Tuesday, April 25, 2006

Hotel Laws of Oregon

Parts of southern Oregon still have a certain "frontier justice" vibe from the days of the Old West.

Section 1966 (Defrauding Hotel or Boarding House):
Any person who shall, after having obtained food, lodging, or other accommodation at any hotel, apartment house, boarding house, tourist camp, trailer camp, or restaurant, surreptitiously remove his or her baggage and clothing from such hotel, apartment house, boarding house, tourist camp, trailer camp, or restaurant without first paying or tendering payment for such food, lodging, or other accommodation, shall be guilty of a misdemeanor and, upon conviction thereof, shall be fined not more than $100, or imprisoned no more than fifty days, or both.


I'm pretty sure that the Big House won't award status points, even for a 50 night stay.

Labels:

Thursday, April 20, 2006

Back in Blighty

Flashback: Thursday, July 29, 2004

Landing at Heathrow for the second time ever is not as exciting as the first. Perhaps I'm feeling reluctant to return to the mega-city lifestyle, and the knowledge that my vacation is winding up.

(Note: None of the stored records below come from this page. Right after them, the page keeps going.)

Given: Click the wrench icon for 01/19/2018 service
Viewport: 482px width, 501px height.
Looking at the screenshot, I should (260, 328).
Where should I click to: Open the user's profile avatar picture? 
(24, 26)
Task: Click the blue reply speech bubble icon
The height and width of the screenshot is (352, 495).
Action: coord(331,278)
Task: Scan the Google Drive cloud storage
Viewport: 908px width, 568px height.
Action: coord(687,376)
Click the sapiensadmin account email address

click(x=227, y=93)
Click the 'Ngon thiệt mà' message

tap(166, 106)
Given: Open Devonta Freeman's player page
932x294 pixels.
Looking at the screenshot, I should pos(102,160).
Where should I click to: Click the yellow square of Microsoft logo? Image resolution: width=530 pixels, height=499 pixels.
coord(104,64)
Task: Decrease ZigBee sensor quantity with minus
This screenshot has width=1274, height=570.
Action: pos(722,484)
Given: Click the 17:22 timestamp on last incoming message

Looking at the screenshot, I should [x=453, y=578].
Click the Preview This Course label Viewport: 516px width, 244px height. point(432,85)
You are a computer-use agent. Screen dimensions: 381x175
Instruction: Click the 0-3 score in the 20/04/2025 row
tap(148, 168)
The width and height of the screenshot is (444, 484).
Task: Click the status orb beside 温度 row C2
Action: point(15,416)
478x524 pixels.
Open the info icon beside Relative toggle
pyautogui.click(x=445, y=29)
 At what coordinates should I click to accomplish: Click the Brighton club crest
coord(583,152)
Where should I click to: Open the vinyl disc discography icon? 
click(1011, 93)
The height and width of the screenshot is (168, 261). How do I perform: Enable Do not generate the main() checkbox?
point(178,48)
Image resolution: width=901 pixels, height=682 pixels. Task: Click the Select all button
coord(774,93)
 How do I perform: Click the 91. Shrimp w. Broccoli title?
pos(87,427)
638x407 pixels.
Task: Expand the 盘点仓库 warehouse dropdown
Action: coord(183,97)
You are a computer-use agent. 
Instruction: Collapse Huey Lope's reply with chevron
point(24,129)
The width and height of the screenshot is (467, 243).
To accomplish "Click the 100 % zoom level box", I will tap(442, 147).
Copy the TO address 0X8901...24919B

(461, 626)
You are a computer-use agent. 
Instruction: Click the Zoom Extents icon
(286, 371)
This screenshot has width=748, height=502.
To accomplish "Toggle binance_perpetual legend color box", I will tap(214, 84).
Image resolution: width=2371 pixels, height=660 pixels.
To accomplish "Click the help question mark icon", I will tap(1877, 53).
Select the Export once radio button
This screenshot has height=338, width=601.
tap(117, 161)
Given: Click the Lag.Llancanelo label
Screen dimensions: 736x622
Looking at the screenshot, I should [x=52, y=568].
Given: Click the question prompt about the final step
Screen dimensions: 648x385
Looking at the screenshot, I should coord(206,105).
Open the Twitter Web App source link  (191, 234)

The woman at the Immigration and Customs desk seemed surprised, and even pleased, when I stated Bath as my intended tourist destination. It must get boring to hear responses like "Tower of London" or "Windsor Castle" all the time.

In the baggage area, there is another high school band, this time returning from their own trip to Iceland. The baggage carousel was never designed for their oddly-shaped instrument cases, and each one slams into the metal siding with a loud dissonant clang as it drops down, and misses the rubber bumpers. On top of that, their electronic equipment got a good soaking while sitting in the rain, on the tarmac at Keflavík.

I had decided to travel light for the remainder of this trip, and would leave all the warm/heavy Icelandic gear at the airport until returning home, rather than trying to lug it back into town, around the country, and across the Channel.
(Tactical Travel Error #2a - if you leave baggage at the airport, you should leave it at the terminal building from which you will be departing later!)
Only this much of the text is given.